**TASK ITEM**
Give all of the data below again exactly, and drop the images.

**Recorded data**
================================

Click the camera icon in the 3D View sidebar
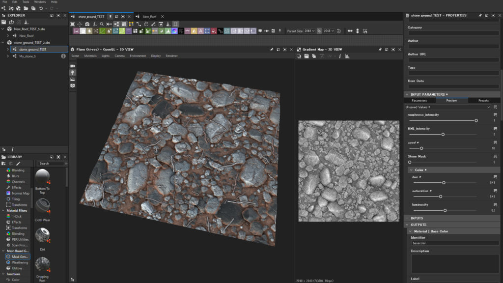The width and height of the screenshot is (503, 283). click(73, 66)
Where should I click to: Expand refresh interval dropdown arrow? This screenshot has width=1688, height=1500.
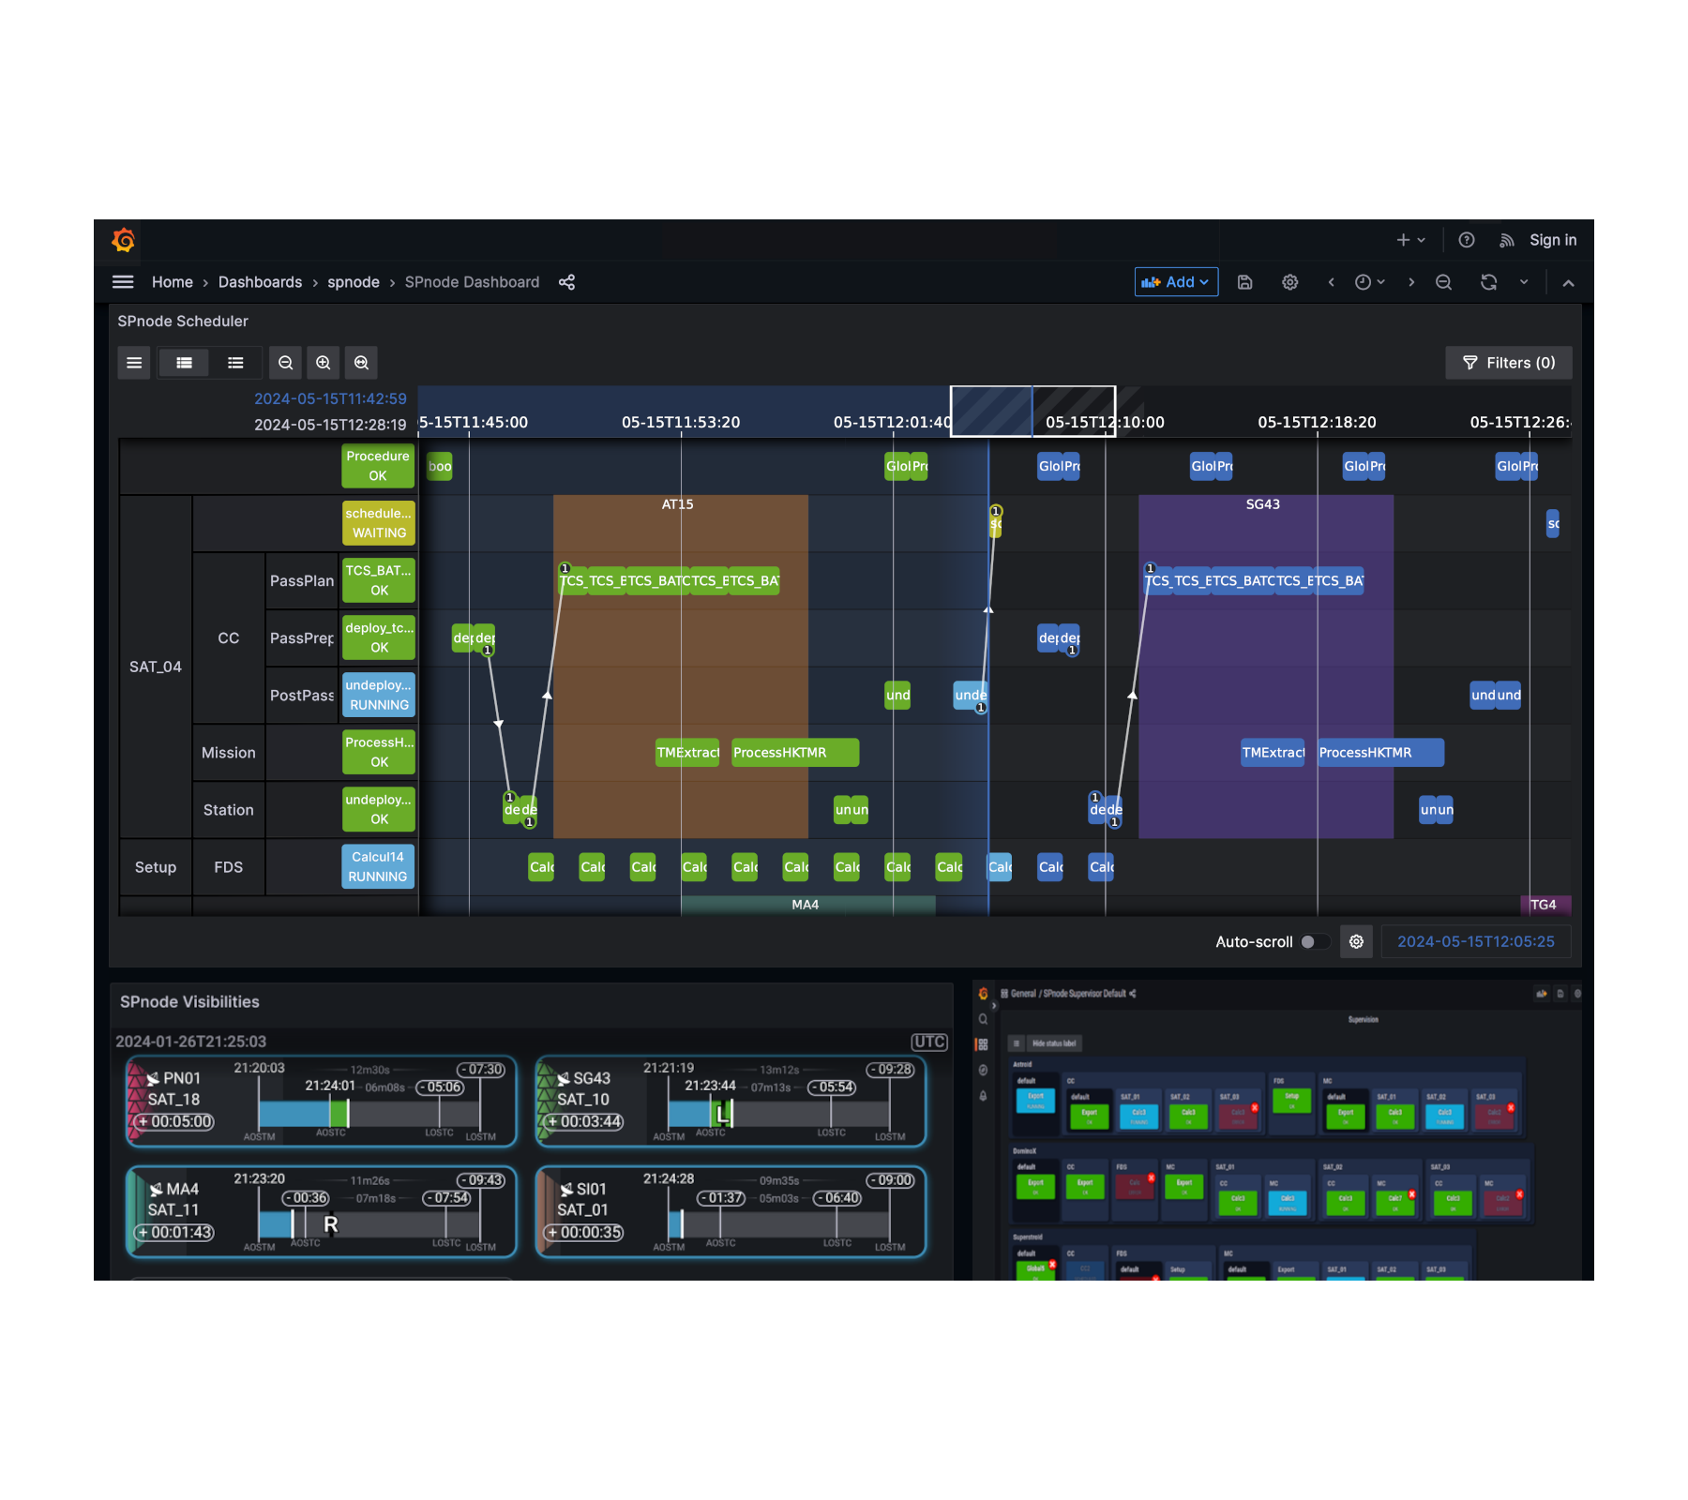click(x=1524, y=282)
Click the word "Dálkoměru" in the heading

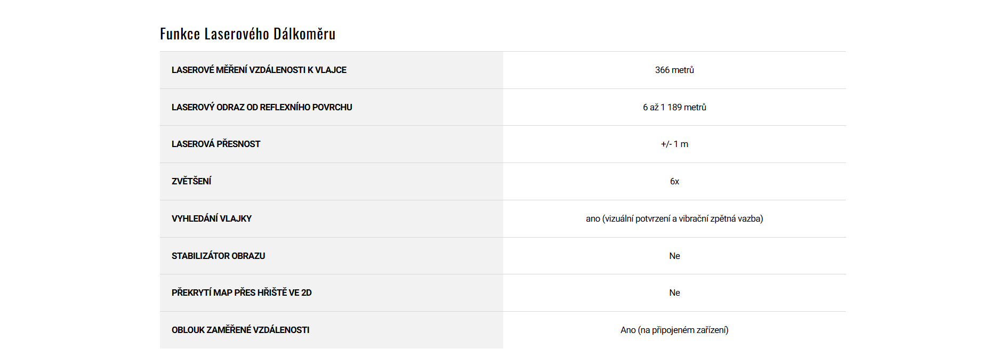click(304, 34)
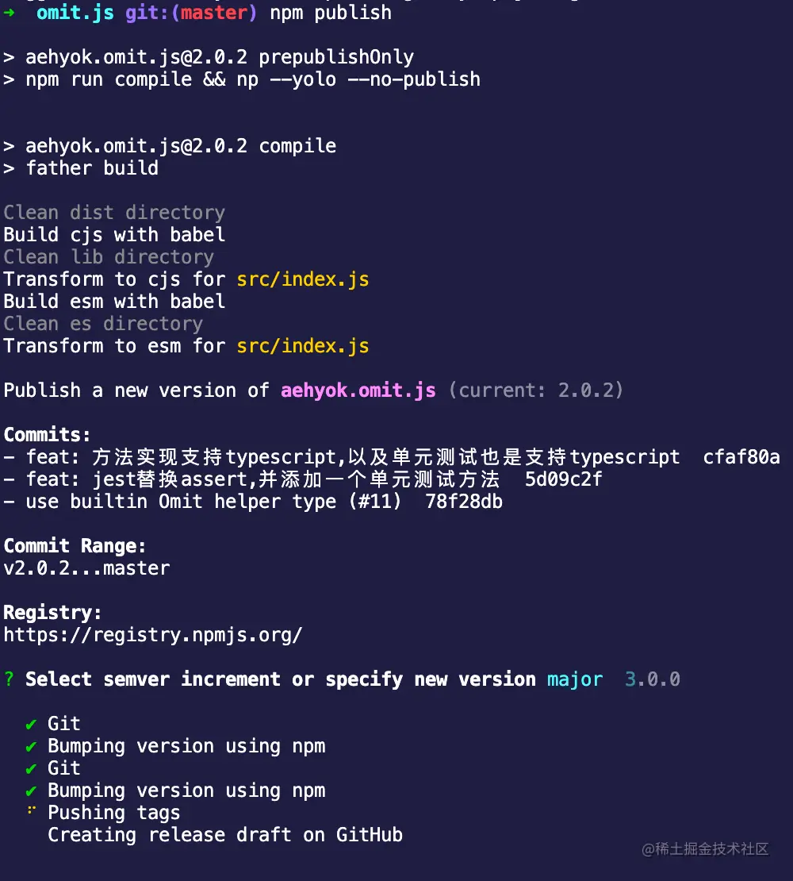Select the major semver increment option
The image size is (793, 881).
pyautogui.click(x=575, y=680)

================================

**ANSWER**
Click the camera icon in the 3D View sidebar
The width and height of the screenshot is (503, 283). click(73, 66)
Where should I click to: Expand refresh interval dropdown arrow? This screenshot has width=1688, height=1500.
click(x=1524, y=282)
Click the word "Dálkoměru" in the heading

click(304, 34)
Select the major semver increment option
The image size is (793, 881).
pyautogui.click(x=575, y=680)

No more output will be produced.